▶ TASK DIRECTIONS:
Reproduce every record below, character by character.

Saved entries
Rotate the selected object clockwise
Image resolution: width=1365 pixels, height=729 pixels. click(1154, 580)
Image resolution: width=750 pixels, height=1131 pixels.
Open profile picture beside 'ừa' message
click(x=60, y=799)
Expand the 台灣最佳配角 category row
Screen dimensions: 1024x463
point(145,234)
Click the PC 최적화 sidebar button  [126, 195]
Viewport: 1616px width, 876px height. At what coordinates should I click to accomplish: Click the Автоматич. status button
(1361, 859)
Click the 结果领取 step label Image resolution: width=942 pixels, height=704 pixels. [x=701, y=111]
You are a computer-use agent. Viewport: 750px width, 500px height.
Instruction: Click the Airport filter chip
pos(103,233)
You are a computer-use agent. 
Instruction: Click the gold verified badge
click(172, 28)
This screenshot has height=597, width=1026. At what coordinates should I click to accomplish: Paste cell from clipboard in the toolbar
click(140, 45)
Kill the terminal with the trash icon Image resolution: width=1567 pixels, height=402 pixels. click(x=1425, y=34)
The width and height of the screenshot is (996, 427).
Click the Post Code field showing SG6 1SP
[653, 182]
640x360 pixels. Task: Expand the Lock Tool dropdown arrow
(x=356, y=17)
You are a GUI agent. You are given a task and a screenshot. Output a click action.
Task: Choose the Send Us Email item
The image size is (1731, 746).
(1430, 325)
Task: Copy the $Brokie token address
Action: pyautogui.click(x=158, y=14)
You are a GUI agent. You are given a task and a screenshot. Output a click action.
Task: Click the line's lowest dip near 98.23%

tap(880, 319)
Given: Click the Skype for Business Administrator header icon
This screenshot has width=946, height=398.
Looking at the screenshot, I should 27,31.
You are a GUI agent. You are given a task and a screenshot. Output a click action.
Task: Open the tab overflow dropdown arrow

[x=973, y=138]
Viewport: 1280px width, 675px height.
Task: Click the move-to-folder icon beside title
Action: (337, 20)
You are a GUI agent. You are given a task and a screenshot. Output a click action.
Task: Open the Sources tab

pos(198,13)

▶ ANSWER TO THIS EXERCISE:
Rotate the selected object clockwise
Image resolution: width=1365 pixels, height=729 pixels. click(1154, 580)
Image resolution: width=750 pixels, height=1131 pixels.
Open profile picture beside 'ừa' message
click(x=60, y=799)
Expand the 台灣最佳配角 category row
Screen dimensions: 1024x463
point(145,234)
Click the PC 최적화 sidebar button  [126, 195]
Viewport: 1616px width, 876px height. At what coordinates should I click to accomplish: Click the Автоматич. status button
(1361, 859)
Click the 结果领取 step label Image resolution: width=942 pixels, height=704 pixels. [x=701, y=111]
You are a computer-use agent. Viewport: 750px width, 500px height.
Instruction: Click the Airport filter chip
pos(103,233)
You are a computer-use agent. 
Instruction: Click the gold verified badge
click(172, 28)
This screenshot has height=597, width=1026. At what coordinates should I click to accomplish: Paste cell from clipboard in the toolbar
click(140, 45)
Kill the terminal with the trash icon Image resolution: width=1567 pixels, height=402 pixels. click(x=1425, y=34)
The width and height of the screenshot is (996, 427).
Click the Post Code field showing SG6 1SP
[653, 182]
640x360 pixels. Task: Expand the Lock Tool dropdown arrow
(x=356, y=17)
You are a GUI agent. You are given a task and a screenshot. Output a click action.
Task: Choose the Send Us Email item
The image size is (1731, 746).
(1430, 325)
Task: Copy the $Brokie token address
Action: pyautogui.click(x=158, y=14)
You are a GUI agent. You are given a task and a screenshot. Output a click action.
Task: Click the line's lowest dip near 98.23%

tap(880, 319)
Given: Click the Skype for Business Administrator header icon
This screenshot has width=946, height=398.
Looking at the screenshot, I should 27,31.
You are a GUI agent. You are given a task and a screenshot. Output a click action.
Task: Open the tab overflow dropdown arrow

[x=973, y=138]
Viewport: 1280px width, 675px height.
Task: Click the move-to-folder icon beside title
Action: (337, 20)
You are a GUI agent. You are given a task and a screenshot. Output a click action.
Task: Open the Sources tab

pos(198,13)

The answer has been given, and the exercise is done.